The argument landed in the hallway of the main level of the house, and our kids were in the living room, just on the other side of the wall. We stayed put, the decision we’d made over a decade ago holding fast in this moment that didn’t resemble the ideals we’d had in our mid-twenties.
I felt particularly queen-like, having just birthed our 3rd child. No matter what Ben sacrificed for our family, it didn’t stack up to the child-growing I’d done; to the months of sleepless nights, the round the clock breastfeeding, the physical demands of pregnancy and childbirth, and the toll that caring for three small children takes, particularly on the mother.
In my mind I had a right to my anger and to my position, no matter how outlandish.
And for some reason, holding onto that anger felt really good. I was ready to have it out. I had a hand full of trump cards and I was ready to smack them down on the table, one after another.
Keeping that kind of anger going is easy when you have heated resistance.
Which is why I suffered a jolt of frustration when Ben apologized. It was a real apology. No excuses. No rationalizing. Just a real and honest admission of remorse and a promise to do better.
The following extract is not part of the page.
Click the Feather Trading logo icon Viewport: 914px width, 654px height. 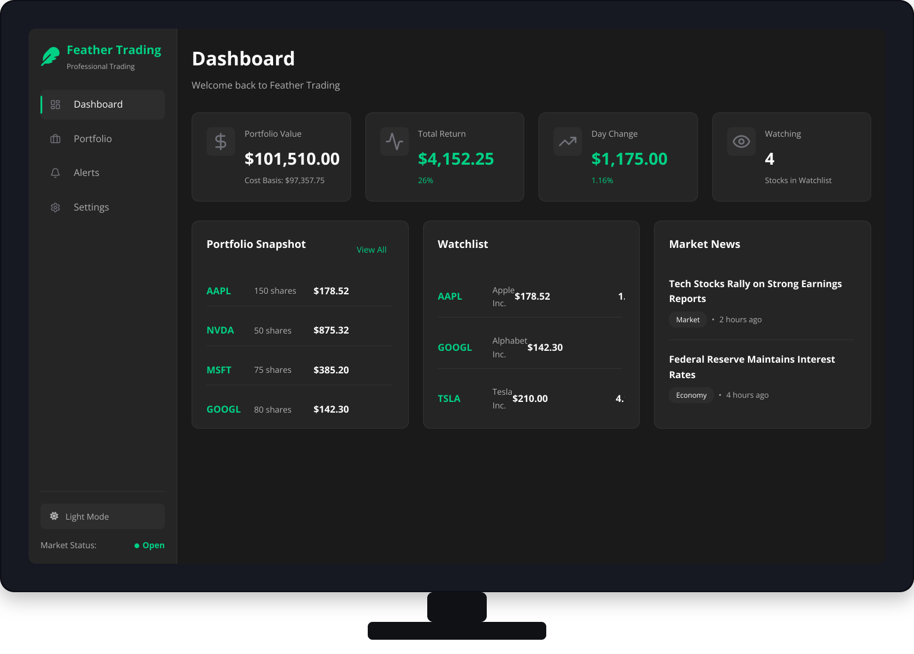pos(49,56)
The anger I had been unleashing soaked up into the sponge of his apology. I could keep it coming, but it got harder without the wall of resistance. All the sleepless nights and cups of juice and pants outgrown and grown into again, which had been the arrows in my bow, now the very things making me too tired to keep firing.
And then there was nothing between us but the air after Ben’s apology, thick with sponged up anger.
And I became painfully aware that there was silence on the other side of the wall. The little ears I had traced with my lips just minutes after birth, waiting to hear me say it – the words we’d rehearsed so many times during their daily battles and conflicts over chalk and cheese and who sits where.
And so, silently cursing myself for ever making my kids do this, I summoned the words forth and pushed them through my teeth.
“I accept your apology and I forgive you.”
Oh, the humility. Is this how they felt after the fight over the cardboard bricks?
I don’t like forced apologies, and even less, forced forgiveness. But something about saying those words provided a foothold, a root on a muddy slope. While at the surface I was still dripping with anger, in the deeper parts of me, I wanted to feel forgiveness, and speaking it brought it into being.
Something deep in me shifted. He could feel it and gave me a nod in closure. My eyes softened against his and my shoulders relaxed. He took off his jacket and the voices in the next room resumed their chatter.